To speak, plead, or argue in favor of.
- One that argues for a cause; a supporter or defender: an advocate of civil rights.
- One that pleads in another's behalf; an intercessor: advocates for abused children and spouses.
- A lawyer.
Thesaurus: Advocate
verb
To aid the cause of by approving or favoring: back, champion, endorse, get behind, plump for, recommend, side with, stand behind, stand by, support, uphold. Idioms: align oneself with, go to bat for, take the part of. See support/oppose.
In
So, I suppose when being a doula became a career – where a qualification would thrust you into this amazing (most midwife births) and devastating world (most gynae births). It was now a job where you get paid for (albeit not much) and you could run your household on this income. There are guidelines to being a doula, and these are the guidelines that a mother and father would specifically hire a doula to assist with during the prenatal, birth and postpartum period. These are what she can “sell” her services on – which means she needs to deliver.

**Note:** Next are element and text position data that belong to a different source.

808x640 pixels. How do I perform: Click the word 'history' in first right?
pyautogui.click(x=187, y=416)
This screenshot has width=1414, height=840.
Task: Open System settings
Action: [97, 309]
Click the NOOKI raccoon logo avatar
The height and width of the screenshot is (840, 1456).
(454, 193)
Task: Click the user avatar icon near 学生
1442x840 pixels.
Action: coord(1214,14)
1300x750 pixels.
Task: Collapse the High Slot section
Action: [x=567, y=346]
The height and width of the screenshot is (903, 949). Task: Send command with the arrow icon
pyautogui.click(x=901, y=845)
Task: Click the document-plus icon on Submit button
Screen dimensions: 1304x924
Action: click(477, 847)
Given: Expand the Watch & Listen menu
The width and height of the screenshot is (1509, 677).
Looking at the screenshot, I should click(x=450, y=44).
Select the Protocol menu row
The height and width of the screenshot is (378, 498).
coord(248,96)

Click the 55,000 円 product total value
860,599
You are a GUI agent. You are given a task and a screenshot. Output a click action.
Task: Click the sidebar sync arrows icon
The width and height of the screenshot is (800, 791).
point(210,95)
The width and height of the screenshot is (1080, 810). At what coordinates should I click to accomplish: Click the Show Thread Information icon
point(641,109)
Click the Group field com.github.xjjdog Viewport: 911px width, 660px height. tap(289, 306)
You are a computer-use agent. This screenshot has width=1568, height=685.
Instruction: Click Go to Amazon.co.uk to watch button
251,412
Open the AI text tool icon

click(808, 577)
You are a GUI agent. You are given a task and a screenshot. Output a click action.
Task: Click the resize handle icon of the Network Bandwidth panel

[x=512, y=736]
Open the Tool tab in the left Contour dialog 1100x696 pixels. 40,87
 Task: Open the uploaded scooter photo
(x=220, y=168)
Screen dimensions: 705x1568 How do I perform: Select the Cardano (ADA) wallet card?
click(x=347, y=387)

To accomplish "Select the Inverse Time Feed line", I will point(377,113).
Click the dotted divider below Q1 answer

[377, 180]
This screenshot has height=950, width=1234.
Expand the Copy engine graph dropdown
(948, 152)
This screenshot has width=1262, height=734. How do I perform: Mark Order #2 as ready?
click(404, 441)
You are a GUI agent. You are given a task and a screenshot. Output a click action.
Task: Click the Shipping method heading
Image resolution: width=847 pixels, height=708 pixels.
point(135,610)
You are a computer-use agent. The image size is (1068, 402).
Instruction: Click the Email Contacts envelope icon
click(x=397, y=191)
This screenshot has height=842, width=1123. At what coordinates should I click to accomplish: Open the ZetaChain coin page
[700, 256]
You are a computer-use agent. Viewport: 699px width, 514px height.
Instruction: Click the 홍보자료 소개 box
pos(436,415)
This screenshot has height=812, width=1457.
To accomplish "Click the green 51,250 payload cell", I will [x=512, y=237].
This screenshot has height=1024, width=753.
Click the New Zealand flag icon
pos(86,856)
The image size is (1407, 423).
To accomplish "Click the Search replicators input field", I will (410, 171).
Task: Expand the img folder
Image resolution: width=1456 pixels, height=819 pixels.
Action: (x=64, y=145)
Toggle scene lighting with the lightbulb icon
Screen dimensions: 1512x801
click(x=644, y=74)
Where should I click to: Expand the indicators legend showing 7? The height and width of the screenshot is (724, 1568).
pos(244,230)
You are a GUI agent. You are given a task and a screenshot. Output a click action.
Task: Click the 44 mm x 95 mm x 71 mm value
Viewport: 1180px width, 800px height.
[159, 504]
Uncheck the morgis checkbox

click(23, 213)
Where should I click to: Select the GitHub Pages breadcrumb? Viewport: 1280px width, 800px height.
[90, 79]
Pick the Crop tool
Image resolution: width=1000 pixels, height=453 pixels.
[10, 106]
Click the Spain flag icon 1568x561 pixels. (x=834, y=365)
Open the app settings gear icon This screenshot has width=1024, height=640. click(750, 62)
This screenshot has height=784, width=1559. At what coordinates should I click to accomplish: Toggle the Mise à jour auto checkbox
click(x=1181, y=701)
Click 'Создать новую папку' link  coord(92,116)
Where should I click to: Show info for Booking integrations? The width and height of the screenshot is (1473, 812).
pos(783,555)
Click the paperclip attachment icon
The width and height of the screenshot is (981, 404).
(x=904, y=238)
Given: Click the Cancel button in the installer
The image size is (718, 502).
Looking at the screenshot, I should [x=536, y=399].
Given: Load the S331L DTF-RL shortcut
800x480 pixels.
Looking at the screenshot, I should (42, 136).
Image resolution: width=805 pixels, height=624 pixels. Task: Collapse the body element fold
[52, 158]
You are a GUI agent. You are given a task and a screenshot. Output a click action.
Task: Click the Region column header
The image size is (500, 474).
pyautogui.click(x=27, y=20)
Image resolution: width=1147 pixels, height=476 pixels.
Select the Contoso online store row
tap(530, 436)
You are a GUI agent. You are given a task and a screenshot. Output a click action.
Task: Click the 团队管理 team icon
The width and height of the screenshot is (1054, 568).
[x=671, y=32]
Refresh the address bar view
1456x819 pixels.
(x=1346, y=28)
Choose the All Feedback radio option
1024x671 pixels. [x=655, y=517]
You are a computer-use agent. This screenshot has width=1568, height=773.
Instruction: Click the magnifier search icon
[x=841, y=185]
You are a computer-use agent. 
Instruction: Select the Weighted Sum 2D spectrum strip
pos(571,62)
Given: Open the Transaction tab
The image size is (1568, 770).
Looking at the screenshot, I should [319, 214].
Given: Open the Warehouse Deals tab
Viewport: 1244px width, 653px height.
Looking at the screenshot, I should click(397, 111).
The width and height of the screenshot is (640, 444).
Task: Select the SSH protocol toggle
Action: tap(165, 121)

One of the most important services of being a doula, is to be an advocate for the family, specifically the mother in the birthing room. When she is at her most vulnerable, it is very easy for her to be bullied by her medical caregivers into “choosing” certain interventions that she previously did not want and were not part of the birth plan and would essentially change her recollection of what her birth could have been. This causes major issues with bonding with the baby and many other things that I will need to spend another time writing on.
So what do we need to do to ensure that the mother gets what she wants? We need to buy time from the doctors, we need to educate the parents on what the pros and cons are on each intervention. Then who tells the doctor that the mother would not actually like an epidural, but will moan through her pain – which would make a noise in the hospital and “unsettle the other mothers” according to the doctors? Who will tell the obstetrician that she wants to birth upright (hopefully this would be discussion beforehand though)? Who will tell the very pushy nurses that the mother is exclusively breastfeeding and she doesn’t want to top up? The definition of advocate is specifically defined as one who “argues for a cause; a supporter or defender; pleads in another's behalf; an intercessor”. To me that means that we need to be the one in-between the mother and the caregiver? The buffer, the middle-man? Do we live up to this? Do you as a doula live up to this?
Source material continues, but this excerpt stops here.